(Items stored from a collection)
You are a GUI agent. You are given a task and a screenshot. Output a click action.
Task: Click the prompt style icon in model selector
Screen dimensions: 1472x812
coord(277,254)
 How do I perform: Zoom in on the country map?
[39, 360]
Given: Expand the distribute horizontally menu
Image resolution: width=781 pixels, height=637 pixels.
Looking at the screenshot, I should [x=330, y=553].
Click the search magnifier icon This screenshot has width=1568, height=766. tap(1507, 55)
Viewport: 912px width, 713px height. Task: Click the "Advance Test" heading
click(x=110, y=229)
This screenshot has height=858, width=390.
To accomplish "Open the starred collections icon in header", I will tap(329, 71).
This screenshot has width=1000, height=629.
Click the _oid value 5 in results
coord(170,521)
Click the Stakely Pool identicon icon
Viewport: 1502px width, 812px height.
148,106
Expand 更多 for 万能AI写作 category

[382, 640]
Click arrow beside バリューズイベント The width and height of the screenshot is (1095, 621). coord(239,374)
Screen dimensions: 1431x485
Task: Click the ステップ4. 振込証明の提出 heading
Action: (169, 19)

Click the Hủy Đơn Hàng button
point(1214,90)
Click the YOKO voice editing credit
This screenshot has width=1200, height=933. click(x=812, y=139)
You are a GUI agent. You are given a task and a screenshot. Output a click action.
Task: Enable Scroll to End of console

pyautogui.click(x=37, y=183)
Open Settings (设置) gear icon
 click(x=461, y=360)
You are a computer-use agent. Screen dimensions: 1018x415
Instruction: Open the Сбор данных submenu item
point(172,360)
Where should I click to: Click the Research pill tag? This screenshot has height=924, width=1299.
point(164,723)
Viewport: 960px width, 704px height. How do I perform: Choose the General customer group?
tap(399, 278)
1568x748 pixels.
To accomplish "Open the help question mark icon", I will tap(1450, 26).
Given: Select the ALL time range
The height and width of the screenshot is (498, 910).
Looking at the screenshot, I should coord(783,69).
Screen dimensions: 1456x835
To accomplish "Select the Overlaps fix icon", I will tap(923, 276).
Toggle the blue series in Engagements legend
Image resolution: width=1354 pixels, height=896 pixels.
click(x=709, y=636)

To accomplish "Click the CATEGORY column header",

Stated task: Print every entry above word for word, with no changes.

Result below:
You are a GUI agent. You are given a task and a screenshot. Output a click action.
Task: Click the prompt style icon in model selector
Screen dimensions: 1472x812
coord(277,254)
 How do I perform: Zoom in on the country map?
[39, 360]
Given: Expand the distribute horizontally menu
Image resolution: width=781 pixels, height=637 pixels.
Looking at the screenshot, I should [x=330, y=553].
Click the search magnifier icon This screenshot has width=1568, height=766. tap(1507, 55)
Viewport: 912px width, 713px height. Task: Click the "Advance Test" heading
click(x=110, y=229)
This screenshot has height=858, width=390.
To accomplish "Open the starred collections icon in header", I will tap(329, 71).
This screenshot has width=1000, height=629.
Click the _oid value 5 in results
coord(170,521)
Click the Stakely Pool identicon icon
Viewport: 1502px width, 812px height.
148,106
Expand 更多 for 万能AI写作 category

[382, 640]
Click arrow beside バリューズイベント The width and height of the screenshot is (1095, 621). coord(239,374)
Screen dimensions: 1431x485
Task: Click the ステップ4. 振込証明の提出 heading
Action: (169, 19)

Click the Hủy Đơn Hàng button
point(1214,90)
Click the YOKO voice editing credit
This screenshot has width=1200, height=933. click(x=812, y=139)
You are a GUI agent. You are given a task and a screenshot. Output a click action.
Task: Enable Scroll to End of console

pyautogui.click(x=37, y=183)
Open Settings (设置) gear icon
 click(x=461, y=360)
You are a computer-use agent. Screen dimensions: 1018x415
Instruction: Open the Сбор данных submenu item
point(172,360)
Where should I click to: Click the Research pill tag? This screenshot has height=924, width=1299.
point(164,723)
Viewport: 960px width, 704px height. How do I perform: Choose the General customer group?
tap(399, 278)
1568x748 pixels.
To accomplish "Open the help question mark icon", I will tap(1450, 26).
Given: Select the ALL time range
The height and width of the screenshot is (498, 910).
Looking at the screenshot, I should coord(783,69).
Screen dimensions: 1456x835
To accomplish "Select the Overlaps fix icon", I will tap(923, 276).
Toggle the blue series in Engagements legend
Image resolution: width=1354 pixels, height=896 pixels.
click(x=709, y=636)

To accomplish "Click the CATEGORY column header",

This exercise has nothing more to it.